• **Consigne a**
Reprends toutes les lignes de données ci-dessous en remplaçant « Task » par « Goal », sans rien modifier d'autre.

• **Texte**
########

Moscou est la ville des gens qui dansent. Les habitants de la métropole russe dansent activement et ne lésinent pas sur les moyens, le temps ou les efforts. Tout le monde danse: les journalistes, les informaticiens, les commerçants, les femmes au foyer, les étudiants et les retraités. On danse le hip-hop, le swing, la rumba, la valse, le tango, la samba… Les danses, tout comme les gens, ne se ressemblent pas, mais elles sont unies par le mouvement, qui est indéniablement la vie elle-même.

La dance des troquets, des bordels et des salons mondains

Certains préfèrent danser en solo, d'autres le font en couple. Ceux qui aiment danser à deux sont majoritaires: c'est probablement dû au fait que la société moderne est celle des personnes seules.

Chaque année, à Moscou, les écoles et les studios de tous les styles de danse sont de plus en plus nombreux. Il est impossible de les présenter tous, et nous n'en citerons que quelques-uns, les plus populaires.

A une époque, c'était la danse des habitués des troquets du port, des habitants des taudis et des bordels des banlieues de Buenos-Aires. On l'appelle le tango "argentin", or pour les Uruguayens c'est leur danse nationale. D'ailleurs, la Cumparsita, le tango le plus célèbre, a été composé par l'Uruguayen Gerardo Hernan Matos Rodríguez.

Néanmoins, les quartiers portuaires de la capitale argentine, peuplés d'immigrés, sont le point de départ du tango qui a séduit Paris au début du XXe siècle. La manie du tango que l'Europe a connue au début du siècle dernier, s'est rapidement étendue à Saint-Pétersbourg. Toutefois, la danse était officiellement interdite en Russie avant la chute de la monarchie en 1917.

En 1914, le ministre russe de l'Education populaire, Lev Kasso, a signé la fameuse circulaire bannissant des écoles russes non seulement la danse mais le mot lui-même de tango Mais est-il possible d'interdire une danse par simple lettre circulaire?

Le tango s'est montré extrêmement vivace et sa popularité n'a pas diminué même pendant les années turbulentes de la révolution russe lorsqu'il était qualifié de "danse bourgeoise."

Et en 1937, le disque est apparu en Union soviétique avec le tango Soleil trompeur qui allait devenir la danse favorite de plusieurs générations de Russes. Beaucoup d'entre eux restent toujours persuadés que c'est un tango purement russe, alors qu'en réalité la musique est due au compositeur polonais Jerzy Petersburski.

Le tango n'a jamais été rangé parmi les danses "retro", des millions de personnes dans le monde le dansent toujours volontiers.

########

• **Données de la tâche**

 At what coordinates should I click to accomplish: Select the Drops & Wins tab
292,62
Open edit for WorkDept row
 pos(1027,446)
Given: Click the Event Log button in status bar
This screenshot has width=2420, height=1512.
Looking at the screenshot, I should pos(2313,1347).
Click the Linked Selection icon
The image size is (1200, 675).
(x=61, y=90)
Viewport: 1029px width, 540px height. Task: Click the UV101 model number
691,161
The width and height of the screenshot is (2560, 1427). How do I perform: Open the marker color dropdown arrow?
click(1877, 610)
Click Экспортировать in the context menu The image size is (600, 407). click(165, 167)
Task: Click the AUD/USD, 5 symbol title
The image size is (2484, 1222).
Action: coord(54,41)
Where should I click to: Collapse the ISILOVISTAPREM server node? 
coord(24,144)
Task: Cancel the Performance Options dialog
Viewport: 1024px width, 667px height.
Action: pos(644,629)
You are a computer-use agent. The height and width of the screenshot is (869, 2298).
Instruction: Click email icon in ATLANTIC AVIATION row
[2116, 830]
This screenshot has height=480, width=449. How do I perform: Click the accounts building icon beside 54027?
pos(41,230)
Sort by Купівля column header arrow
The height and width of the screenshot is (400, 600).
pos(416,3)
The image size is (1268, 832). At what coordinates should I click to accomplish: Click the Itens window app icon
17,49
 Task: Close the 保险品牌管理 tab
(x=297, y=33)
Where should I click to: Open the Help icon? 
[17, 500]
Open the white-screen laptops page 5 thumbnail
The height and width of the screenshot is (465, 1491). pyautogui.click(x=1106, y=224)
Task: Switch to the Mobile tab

########

• **Consigne b**
Résume le texte sur la danse à Moscou en deux phrases.

• **Réponse rédigée a**
 At what coordinates should I click to accomplish: Select the Drops & Wins tab
292,62
Open edit for WorkDept row
 pos(1027,446)
Given: Click the Event Log button in status bar
This screenshot has width=2420, height=1512.
Looking at the screenshot, I should pos(2313,1347).
Click the Linked Selection icon
The image size is (1200, 675).
(x=61, y=90)
Viewport: 1029px width, 540px height. Goal: Click the UV101 model number
691,161
The width and height of the screenshot is (2560, 1427). How do I perform: Open the marker color dropdown arrow?
click(1877, 610)
Click Экспортировать in the context menu The image size is (600, 407). click(165, 167)
Goal: Click the AUD/USD, 5 symbol title
The image size is (2484, 1222).
Action: coord(54,41)
Where should I click to: Collapse the ISILOVISTAPREM server node? 
coord(24,144)
Goal: Cancel the Performance Options dialog
Viewport: 1024px width, 667px height.
Action: pos(644,629)
You are a computer-use agent. The height and width of the screenshot is (869, 2298).
Instruction: Click email icon in ATLANTIC AVIATION row
[2116, 830]
This screenshot has height=480, width=449. How do I perform: Click the accounts building icon beside 54027?
pos(41,230)
Sort by Купівля column header arrow
The height and width of the screenshot is (400, 600).
pos(416,3)
The image size is (1268, 832). At what coordinates should I click to accomplish: Click the Itens window app icon
17,49
 Goal: Close the 保险品牌管理 tab
(x=297, y=33)
Where should I click to: Open the Help icon? 
[17, 500]
Open the white-screen laptops page 5 thumbnail
The height and width of the screenshot is (465, 1491). pyautogui.click(x=1106, y=224)
Goal: Switch to the Mobile tab

• **Réponse rédigée b**
À Moscou, des gens de toutes professions et de tous âges dansent activement des styles très variés, et les écoles et studios de danse y sont chaque année plus nombreux. Parti des quartiers portuaires de Buenos Aires, le tango a séduit Paris puis gagné Saint-Pétersbourg, a survécu à son interdiction en Russie avant 1917 et aux années de la révolution, et des millions de personnes le dansent toujours.